◆ **Exercise instructions**: Repeat only the lines below from the one that contains "This screenshot has width=1024, height=603." through the final line, exactly. Omit pictures.

(Saved data entries)
########

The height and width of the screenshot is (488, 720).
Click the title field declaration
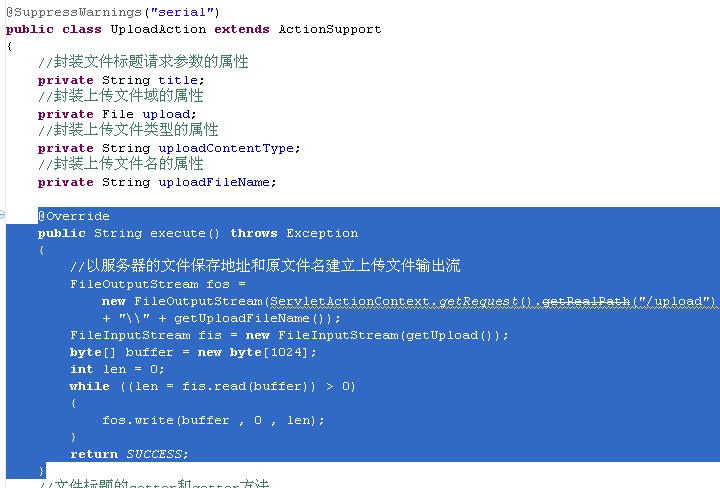[x=181, y=80]
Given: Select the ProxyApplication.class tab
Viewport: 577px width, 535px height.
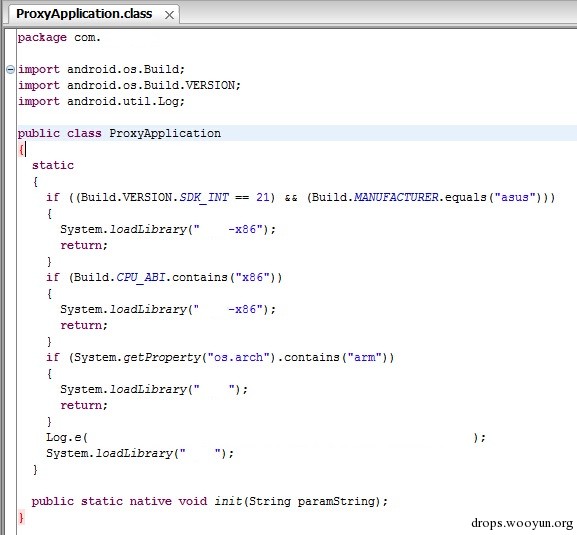Looking at the screenshot, I should 84,14.
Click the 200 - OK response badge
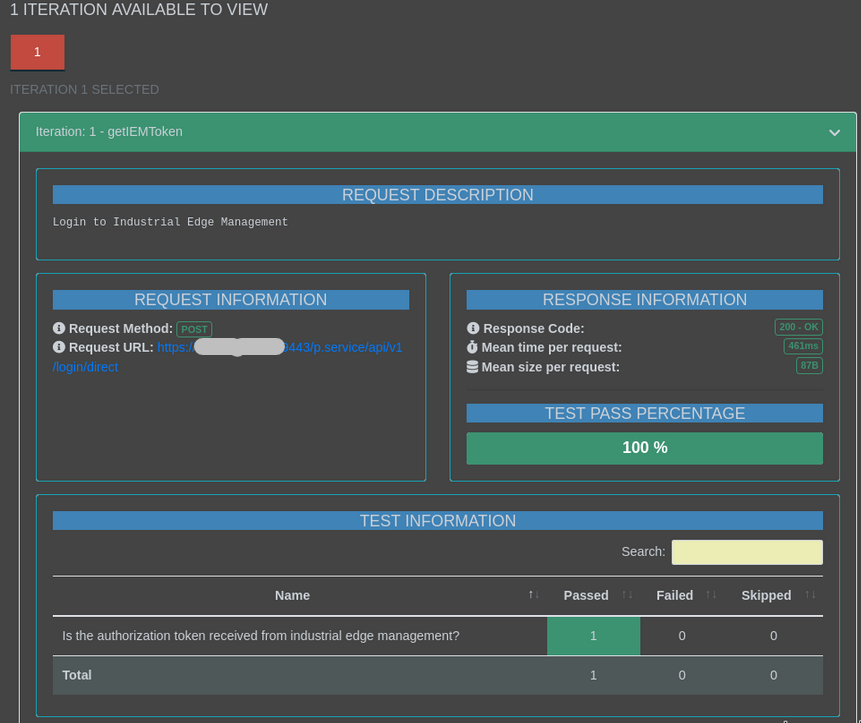This screenshot has width=861, height=723. (798, 327)
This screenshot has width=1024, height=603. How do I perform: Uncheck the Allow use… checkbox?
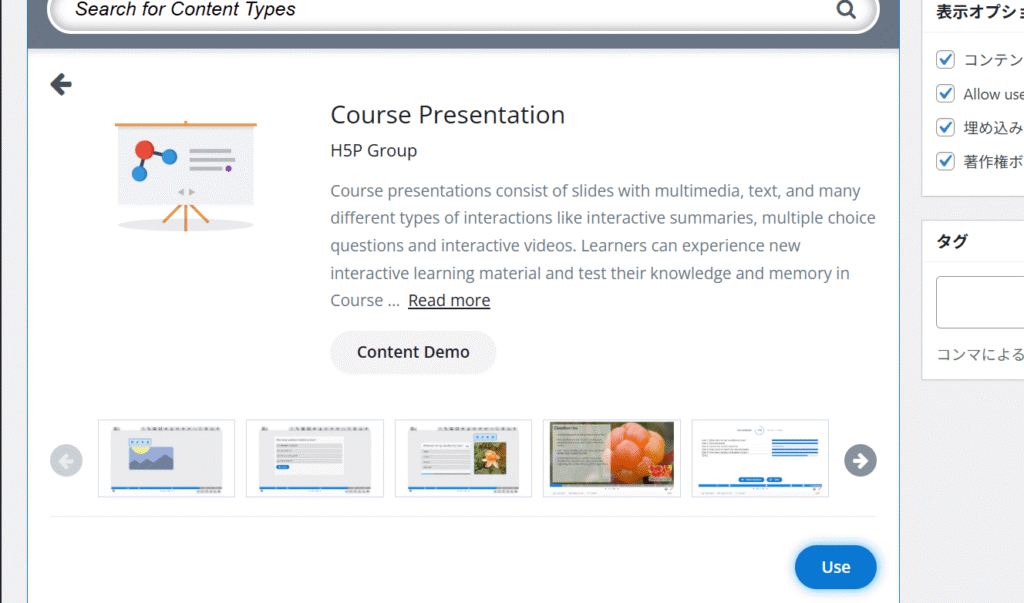[945, 94]
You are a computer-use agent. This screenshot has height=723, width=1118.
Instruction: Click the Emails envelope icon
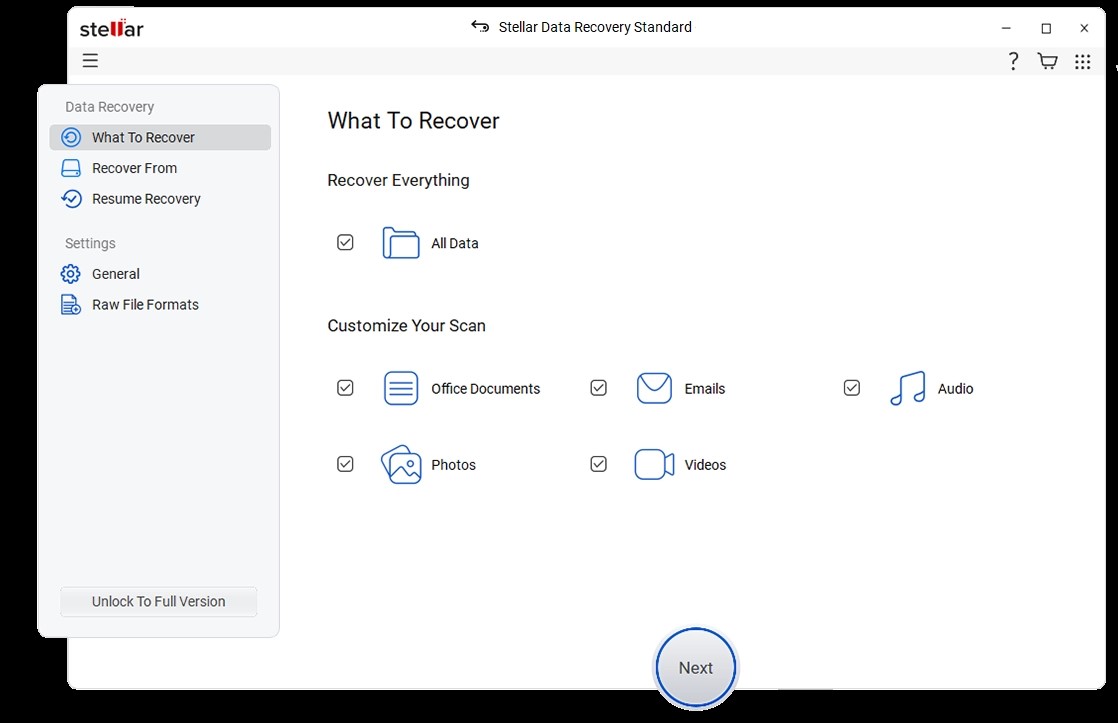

########

◆ **Response area**:
This screenshot has width=1024, height=603. How do I perform: Uncheck the Allow use… checkbox?
[945, 94]
You are a computer-use agent. This screenshot has height=723, width=1118.
Instruction: Click the Emails envelope icon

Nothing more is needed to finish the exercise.